His company, Indonesia’s fifth-biggest exporter of the power-station fuel, is considering closing its largest pit where almost half its production last year was sourced. The world’s biggest exporters, Glencore Xstrata Plc, Rio Tinto Group and BHP Billiton Ltd., have either halted coal operations or shelved expansion plans amid the price decline.

“This is crunch time for our business and the coal industry,” Von Schirnding said today. “Our most challenged pit is Lati, and that we are looking at very, very carefully. Clearly if thermal-coal prices continue at this level for a significant time, we are, as others are, going to be very challenged.”

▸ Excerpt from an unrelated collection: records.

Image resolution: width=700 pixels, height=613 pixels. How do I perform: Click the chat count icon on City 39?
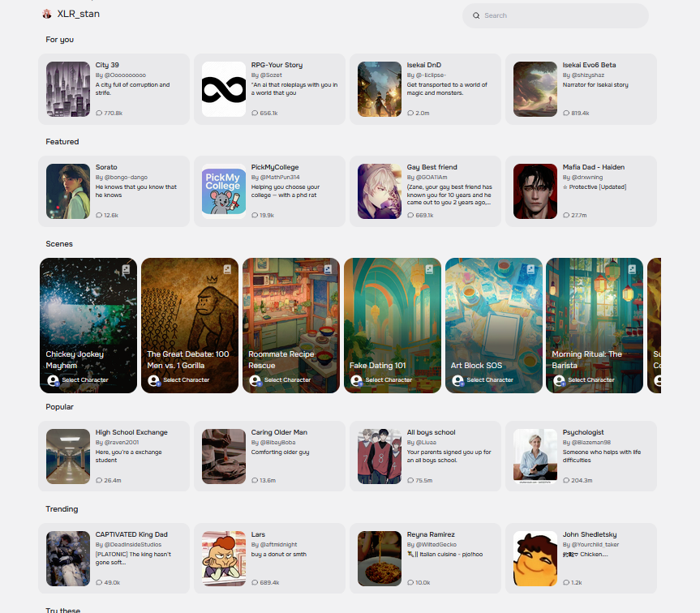click(x=99, y=114)
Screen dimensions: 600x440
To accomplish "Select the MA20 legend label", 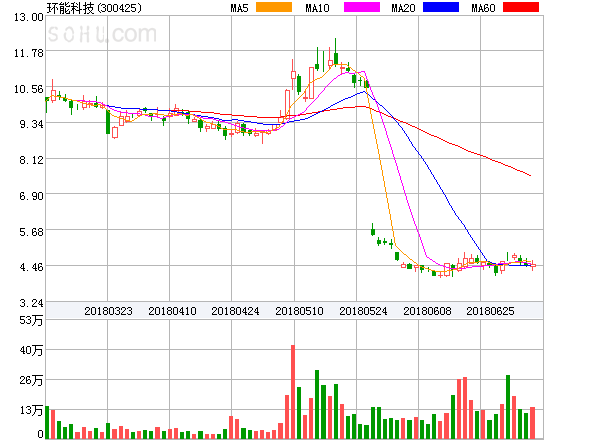I will tap(403, 8).
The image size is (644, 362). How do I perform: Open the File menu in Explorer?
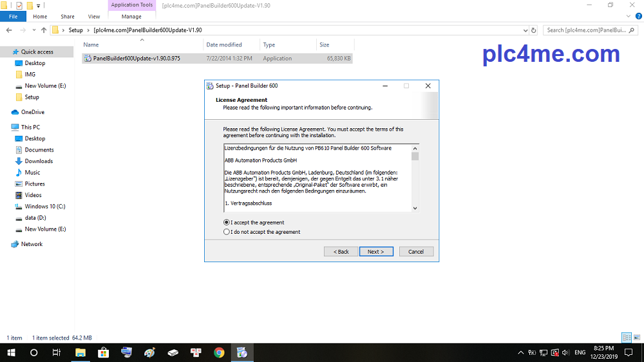(13, 16)
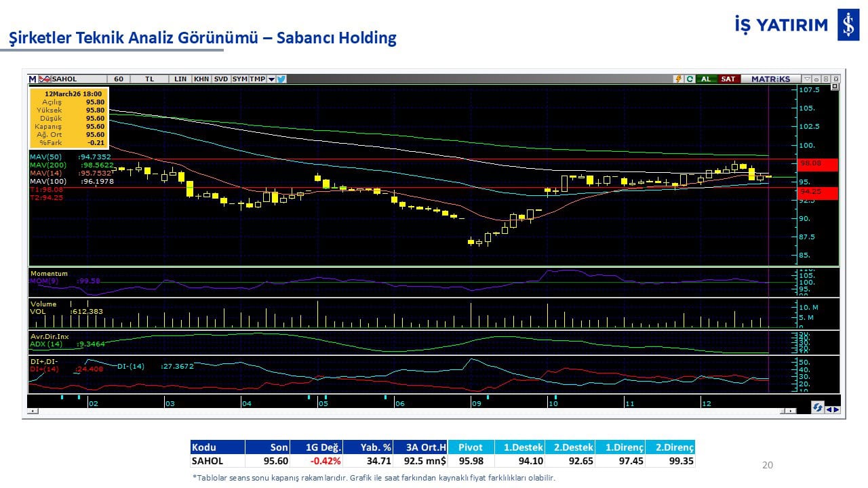The height and width of the screenshot is (488, 868).
Task: Click the small square icon below window controls
Action: coord(835,87)
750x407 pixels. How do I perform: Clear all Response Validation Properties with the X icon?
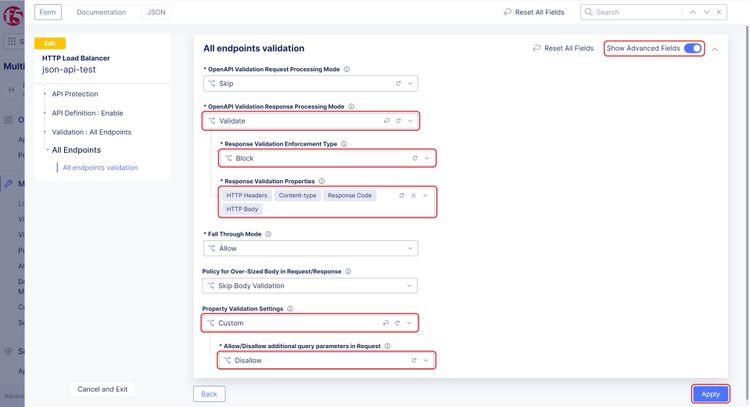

Prices last week dropped to about $73 a metric ton, the lowest since November 2009, amid a supply glut that’s projected by UBS AG to be the equivalent of 4 percent of annual seaborne trade this year. Asia Resource Minerals today reported a wider full-year underlying loss of $173 million after selling coal for 16 percent less than in 2012.

“We are just break-even, but if this level of thermal-coal price continues for the rest of the year, and bear in mind we haven’t been above $80 this year, we may well have to take further action,” Von Schirnding said on a conference call. The company is currently “marginally profitable,” he said.

Asia Resource Minerals advanced 1.3 percent to 238 pence by the close in London, valuing the company at 574 million pounds ($955 million).

Bakrie Deal

The company was founded by U.K. financier Nathaniel Rothschild and Indonesia’s Bakrie family three years ago. A long-delayed $501 million deal to unwind that transaction by severing ties with the Bakries was completed this week. The company has promised to return more than $400 million of the proceeds to investors.

The CEO said he told managers at Asia Resource Minerals’ PT Berau Coal Energy unit in Indonesia three weeks ago that the company must “adapt or die,” given the depressed state of the coal market. He wants to cut costs across the group by about 10 percent and the company is in talks with contractors to reduce overheads. It owns 85 percent of PT Berau.

Operating costs there last year were about $60 a ton and the company gets an average of about $56 or $57 a ton for its sales at current prices, given a discount applied to Berau’s coal, Von Schirnding said.

Berau’s Lati mine, the biggest of its three pits, produced 10.4 million tons of coal last year, out of a total output of 23.5 million tons.